How to use a 2FA security key to protect your Proton Account
One-factor authentication allows you to verify your identity when signing in to your Proton Account using something you know — your login details.
Two-factor authentication (2FA) greatly improves the security of your account by requiring something you have (your phone or security key) or are (your faceprint or fingerprint). Unless an adversary knows your login details and also has physical access to this second factor, they cannot access your account.
Proton supports two different types of 2FA sign-in. You can use:
- Your smartphone (via an authenticator app)
- A Universal 2nd Factor (U2F) or FIDO2 security key
Physical security keys have the advantage that they are not vulnerable to phishing.
This support article explains how to use a U2F or FIDO2 security key to secure your account using two-factor authentication. Before doing this, you must first configure 2FA using an authenticator app.
Learn how to secure your account with 2FA using an authenticator app
You can add a security key for 2FA verification via any browser. You can then use that security key for 2FA verification on our web and mobile apps.
How to set up your security key for use with your Proton Account
To use your security key to provide 2FA authentication while signing into your Proton account, you must first enable 2FA using an authenticator app. Then:
1. Sign in to account.proton.me and go to Settings → All settings → Account → Account and password → Two-factor authentication.
2. Toggle the Security key switch on. (For security reasons, you may be prompted to re-confirm your password and verify your identity using a 2FA authenticator app.
If you have already registered another security key, you may be asked to use this to verify your identity instead.)
3. Insert your security key into your device’s USB port.
To enable the use non-physical platform security keys, such as Windows Hello(neues Fenster) or Apple’s Touch ID(neues Fenster) or Face ID(neues Fenster), check the Allow platform keys box.
To only allow physical security keys, leave the box unchecked.
Click Continue when you’re ready.
4. Your browser will request that you tap/touch the button on your security key. Below is the notification in Firefox, but it will be similar in other browsers.
Note that If your device has a built-in security key, you may also be prompted to use it (e.g. via Touch ID on iOS/macOS, or Windows Hello).
5. You will be asked to identify the security key with a name. Click Next when you’re ready.
Your security key is now registered with Proton and can be used as a 2FA device to access all Proton services using your Proton Account.
Note: If you’re using the Tor browser, you won’t be able to add a security key to your Proton Account as the Tor browser does not have FIDO2 support. Please use a different browser instead.
You can view all your registered keys, rename them, or delete them in the Two-factor authentication section of Settings.
How to use your security key with your Proton Account
Security key authentication is currently supported on the Proton web app (in your browser) and in mobile apps. If you’re using the desktop app, you may need to use an authenticator app for 2FA authentication. Full support for physical security keys on our desktop apps will be coming at a later date.
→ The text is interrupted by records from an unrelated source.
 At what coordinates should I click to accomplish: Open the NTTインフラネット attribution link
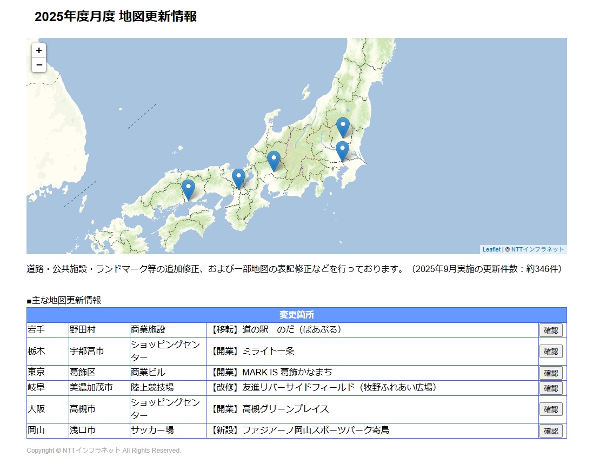pos(537,249)
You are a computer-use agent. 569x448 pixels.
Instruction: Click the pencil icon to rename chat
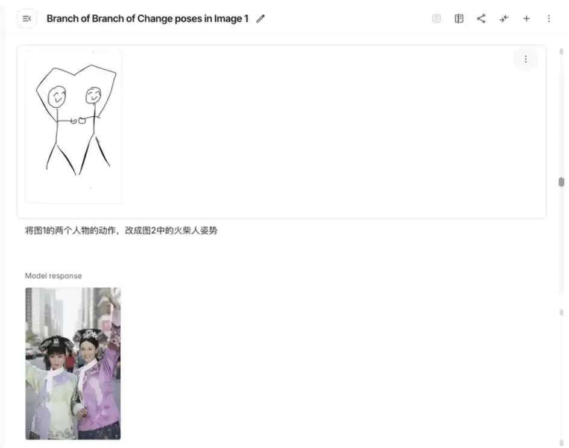tap(260, 19)
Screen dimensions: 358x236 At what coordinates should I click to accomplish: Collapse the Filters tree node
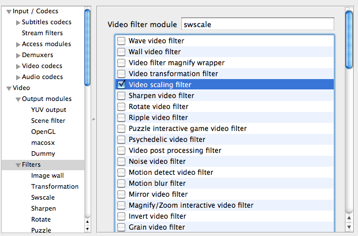pyautogui.click(x=18, y=165)
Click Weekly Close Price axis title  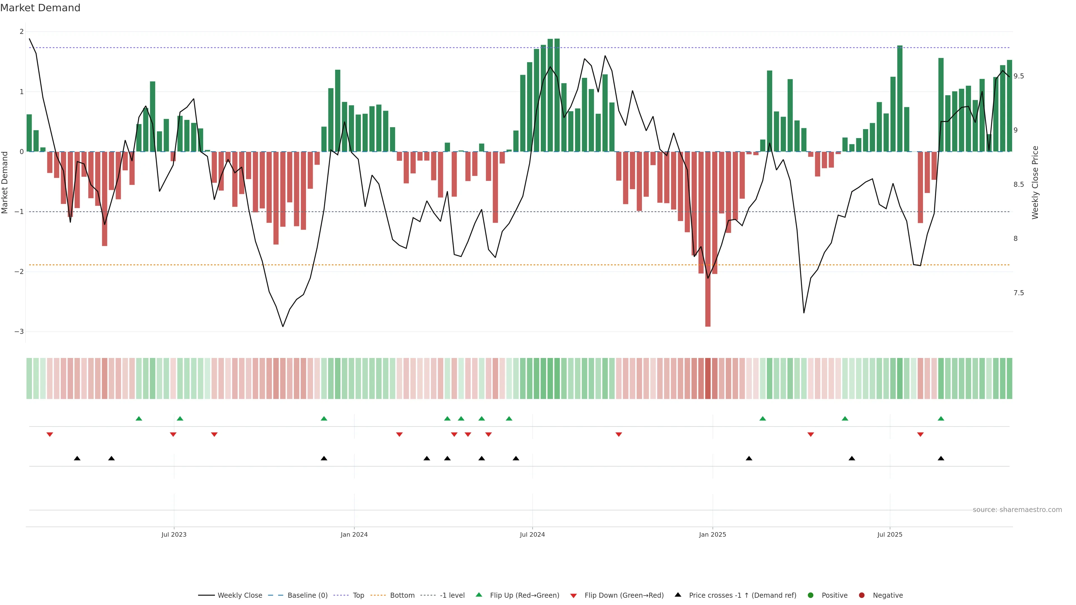click(1035, 182)

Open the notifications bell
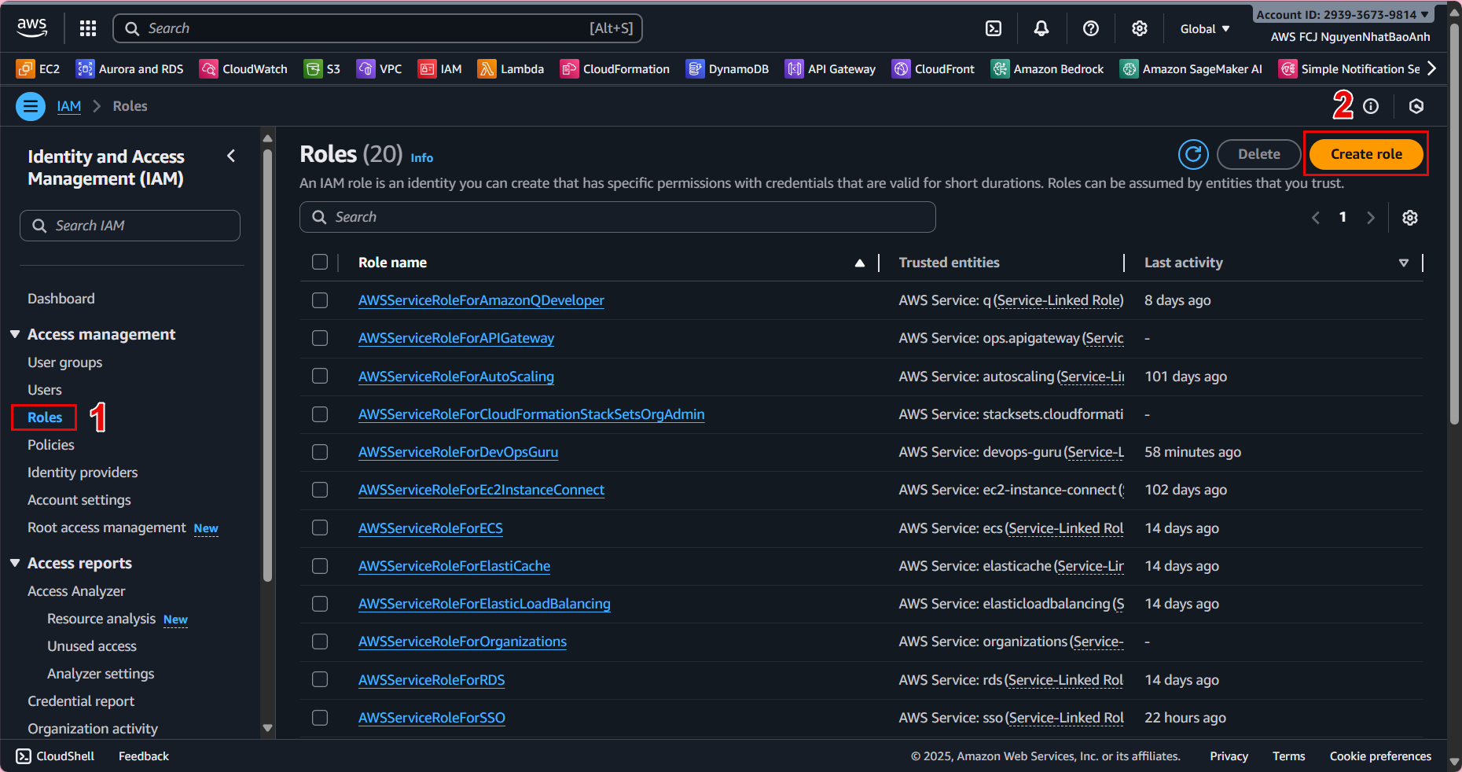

1. Sign in to your Proton Account (for example, at mail.proton.me(neues Fenster)) using your Proton username and password.
You may also be asked to verify your account using your security key when performing certain actions, such as registering a new security key or changing your Proton Account password.
2. At the Two-factor authentication prompt, ensure the Security key tab is selected. Insert your security key and click Authenticate.
3. Your browser will request that you tap/touch the button on your security key. Below is the notification in Firefox, but it will be similar in other browsers.
You will now be signed in to your Proton Account.
Learn more about U2F security keys
Troubleshooting
Safari asks me to use a different browser
When registering or using a security key with Safari, you may see the following error message: Please try using a different browser to complete this action. This is due to a known bug in the Safari browser. As workarounds, you can try the following:
To add a key, either:
- Close Safari (click Safari in the menu bar → Quit Safari) and reopen it
- Use another browser to register your security key
If you encounter an issue when using your security key, you can still use an authenticator app or the recovery codes generated when you enabled 2FA to regain access to your account. See our main two-factor authentication (2FA)(neues Fenster) support article for more details.